- Document section
* * *

Maybe it's because I'm still in the honeymoon period, and I will shortly metamorphose into the expected image of the graduate student, deeply dissatisfied with academic life, but right now, despite the fifty pages of academic writing that I have to complete over the next fifteen days, I don't feel distressed. I'm frustrated that I'll spend my favorite time of the year writing papers instead of window-shopping on Fifth Avenue and ice-skating in Central Park, and I'm not looking forward to the long days spent in libraries, the late nights spent with eyes glued to the computer screen. But whenever I turn my gaze to the big picture, I can't help but grin a little bit. Being a grad student is hard -- but it's something I care about, deeply, something in which I'm still incredibly invested, and right now this makes all the difference.

Fifteen to twenty of those fifty pages will be spent writing about George Eliot's Middlemarch, which I finally finished reading earlier this semester, and which is one of the most intricate, thoughtful, complex, and beautiful novels I've ever read. It's not light reading, but it's been incredibly worth it for me, and I suspect part of this is because of the way some of its characters attempt to define work: not just as a job, not just something that pays the bills, but as a vocation, a calling, something you are instead of just something you do. Early in the novel, Eliot describes in detail the moment when one character, Lydgate, decides to become a doctor. On a rainy day, he wanders into the library, pulls an encyclopedia off of the shelf, and opens it to a random page to begin reading:
The page he opened on was under the head of Anatomy, and the first passage that drew his eyes was on the valves of the heart. He was not much acquainted with valves of any sort, but he knew that valvae were folding-doors, and through this crevice came a sudden light startling him with his first vivid notion of finely adjusted mechanism in the human frame. [...] the moment of vocation had come, and before he got down from his chair, the world was made new to him by a presentiment of endless processes filling the vast spaces blanked out of his sight by that wordy ignorance which he had supposed to be knowledge. From that hour Lydgate felt the growth of an intellectual passion.

We are not afraid of telling over and over again how a man comes to fall in love with a woman and be wedded to her, or else be fatally parted from her. Is it due to excess of poetry or of stupidity that we are never weary of describing what King James called a woman's "makdom and her fairnesse," never weary of listening to the twanging of the old Troubadour strings, and are comparatively uninterested in that other kind of "makdom and fairnesse" which must be wooed with industrious thought and patient renunciation of small desires?
Or to put Eliot's question another way: why is it that no one writes novels about how men and women come to fall in love with their jobs?

* * *

- Assigned task 1
Copy word for word the part of the blog post that opens with the words containing "We are not afraid" and closes with "of small desires?".
- Assigned task 2
Answer these questions from the blog post:
(a) How many pages of academic writing does the writer have to complete, and over how many days?
(b) What does Lydgate pull off the library shelf on a rainy day?
(c) Which king is credited with the phrase "makdom and her fairnesse"?

* * *

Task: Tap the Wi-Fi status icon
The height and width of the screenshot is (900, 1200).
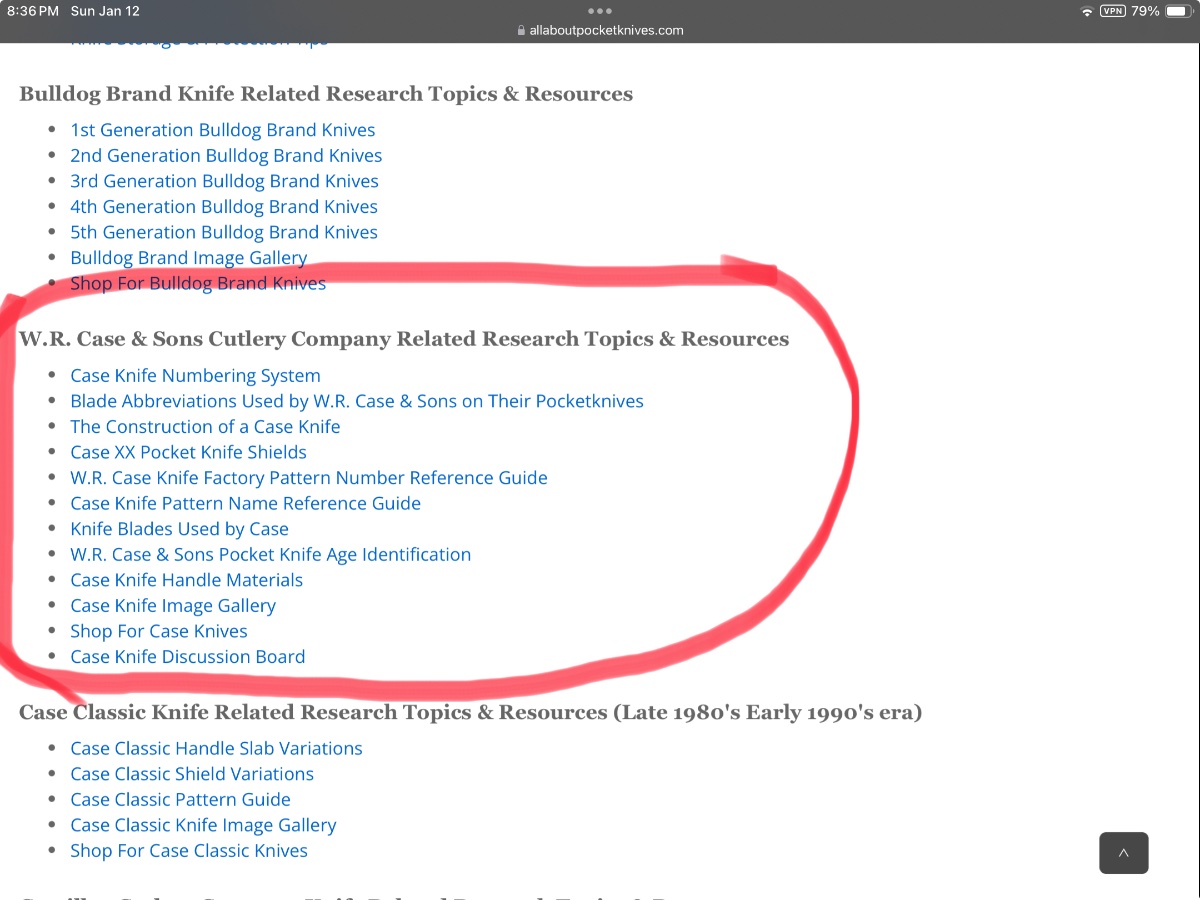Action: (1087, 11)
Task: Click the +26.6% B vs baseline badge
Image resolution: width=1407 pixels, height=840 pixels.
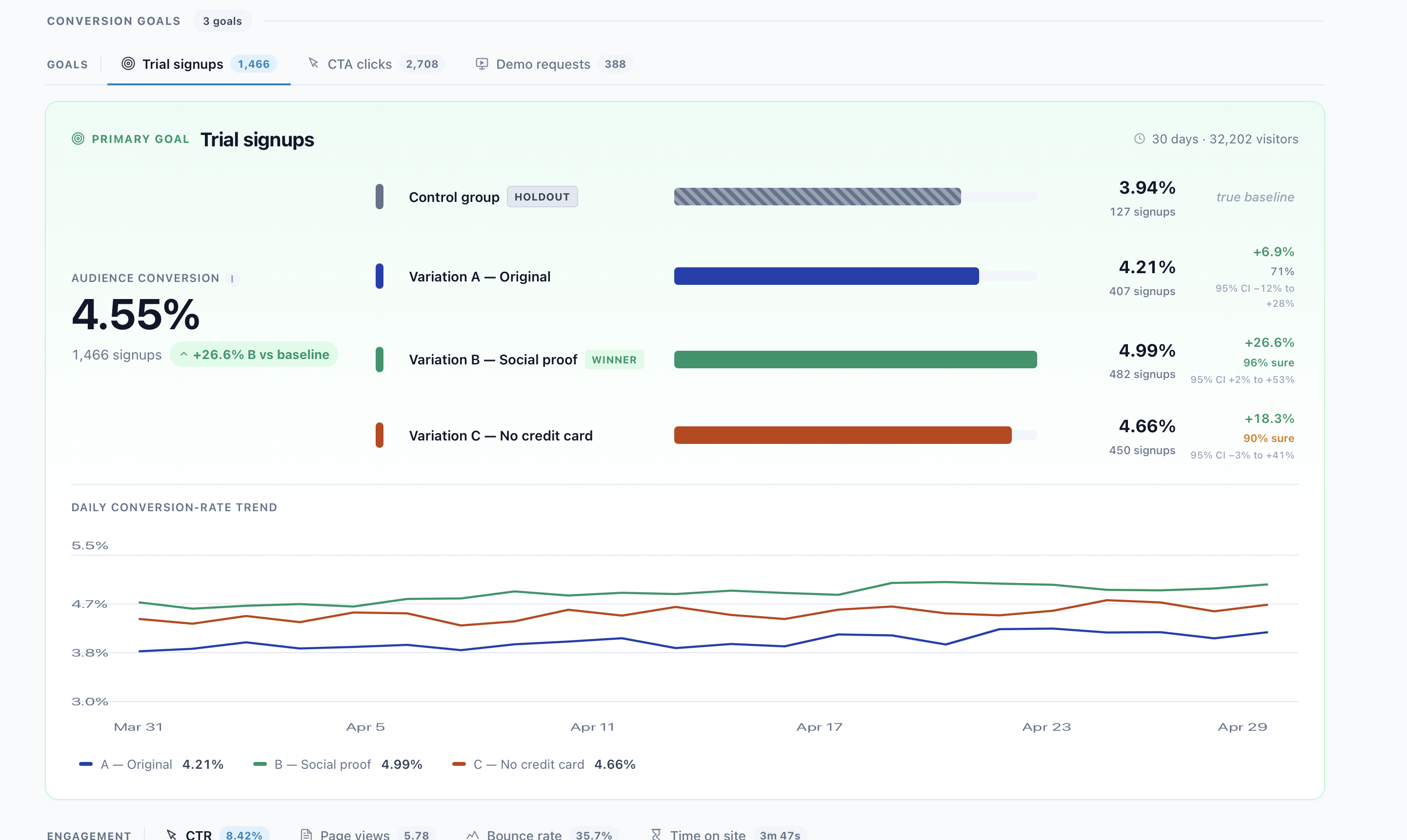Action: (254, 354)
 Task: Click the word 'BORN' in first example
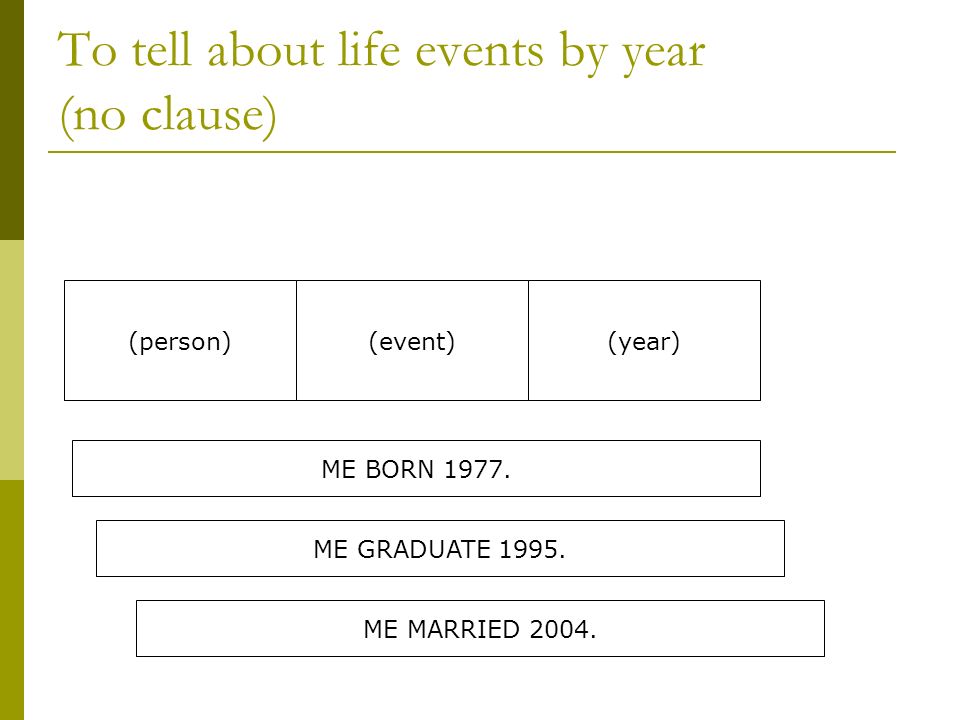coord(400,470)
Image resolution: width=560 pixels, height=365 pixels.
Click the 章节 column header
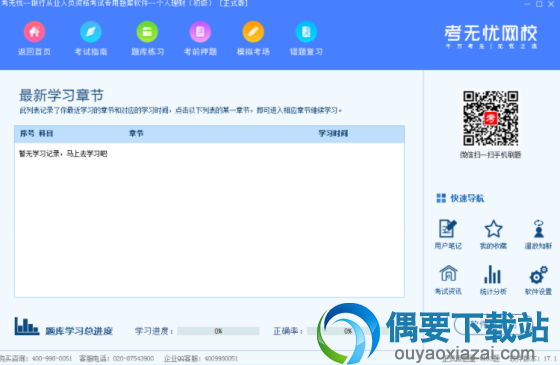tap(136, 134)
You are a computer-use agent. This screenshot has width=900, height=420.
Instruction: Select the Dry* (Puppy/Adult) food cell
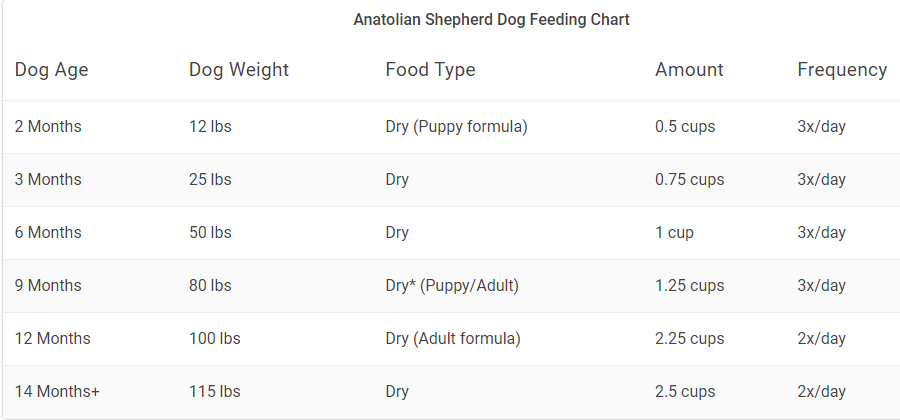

* * *

- Response 1
We are not afraid of telling over and over again how a man comes to fall in love with a woman and be wedded to her, or else be fatally parted from her. Is it due to excess of poetry or of stupidity that we are never weary of describing what King James called a woman's "makdom and her fairnesse," never weary of listening to the twanging of the old Troubadour strings, and are comparatively uninterested in that other kind of "makdom and fairnesse" which must be wooed with industrious thought and patient renunciation of small desires?

- Response 2
(a) Fifty pages over the next fifteen days.
(b) An encyclopedia.
(c) King James.